You trust your physician to provide the proper care of your child, starting in the womb. Unfortunately, not all physicians live up to that calling.
If your child suffers from birth injuries due to the negligence of a physician, it may be possible to seek restitution through a medical malpractice claim. However, it may not be as successful if the injury is actually a birth defect, and it is important to understand the difference between the two.
Duty of care
Physicians owe their patients a duty of care. In other words, there is a certain level of care, in accordance with the health laws, that all physicians must abide by when providing medical treatment. If a physician provides care in the same way that anyone reasonable physician would do, then one would expect that the outcome would be the same or quite similar across the board. On the other hand, if a physician deviates from the usual path of care and provides less care than a reasonable physician would, one may assume injuries that arise could have been prevented. In such cases, the court may find the physician negligent. Proving such instances requires a great deal of evidence and, possibly, an expert medical witness.

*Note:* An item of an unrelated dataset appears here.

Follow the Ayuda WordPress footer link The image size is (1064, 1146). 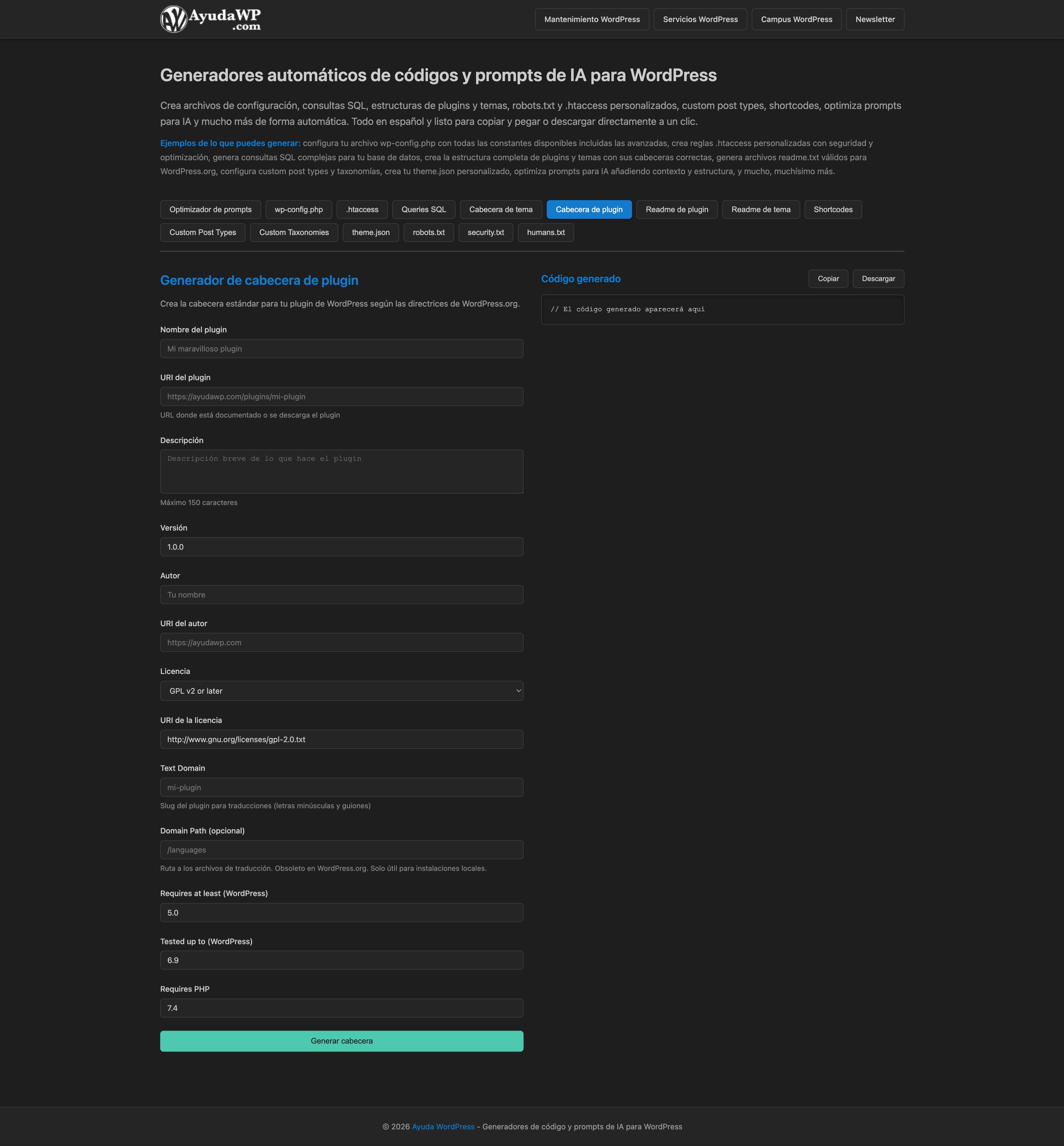(x=443, y=1126)
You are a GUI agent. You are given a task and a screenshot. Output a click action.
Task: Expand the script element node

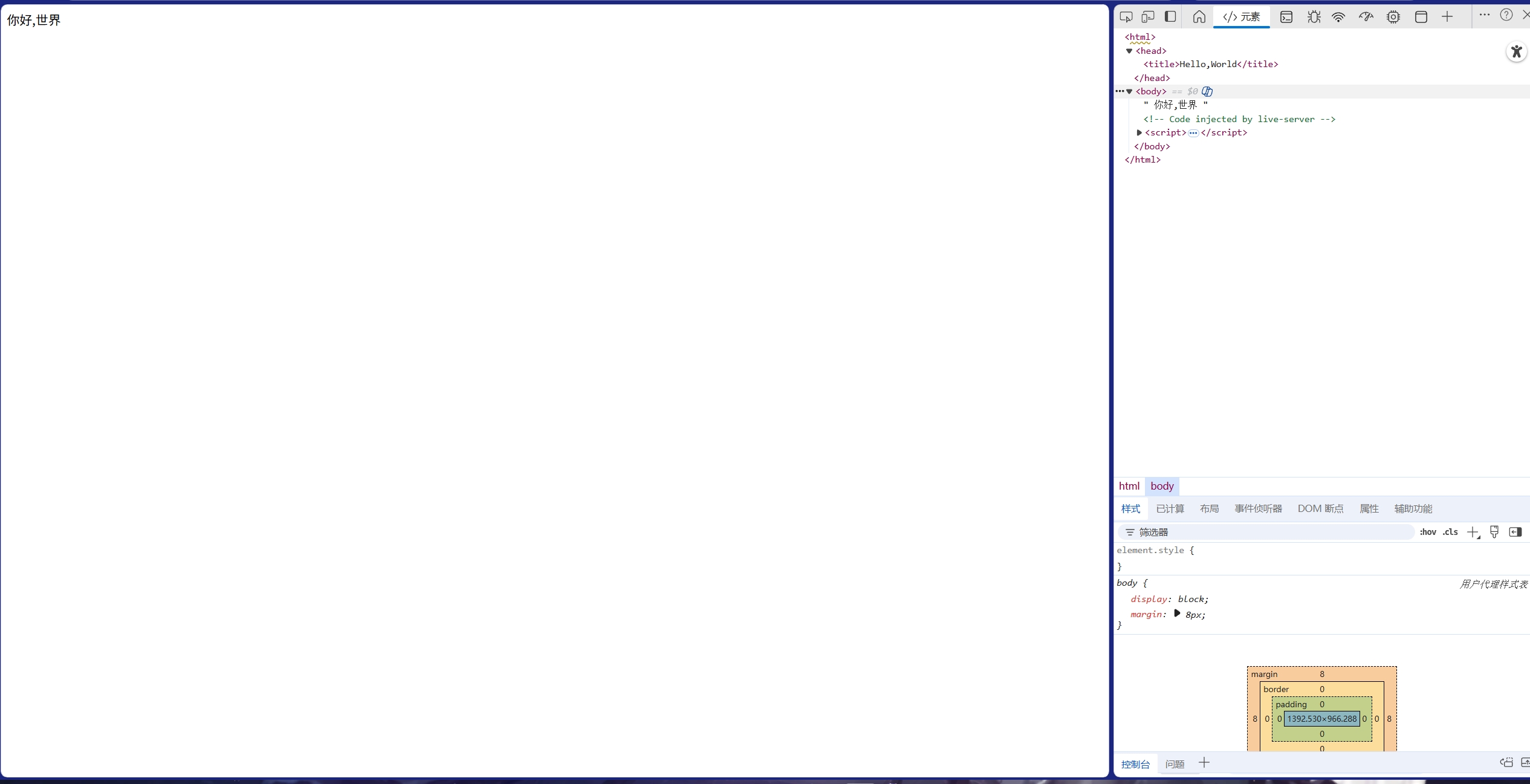coord(1139,132)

Birth defects are different from birth injuries. Whereas birth injuries occur during the birthing process, birth defects occur while the child is in the womb. Most birth defects are due to genetic mutations and are usually out of the physician's control. However, this is not true in all cases; certain medications or treatments to the mother and child may contribute to or create such defects. For this reason, identifying the root of the defect is critical in its classification and determining how it occurred.
Though a birth injury claim is not easy to prove, it is possible. Collecting and presenting the proper evidence will be essential in the development of a successful case.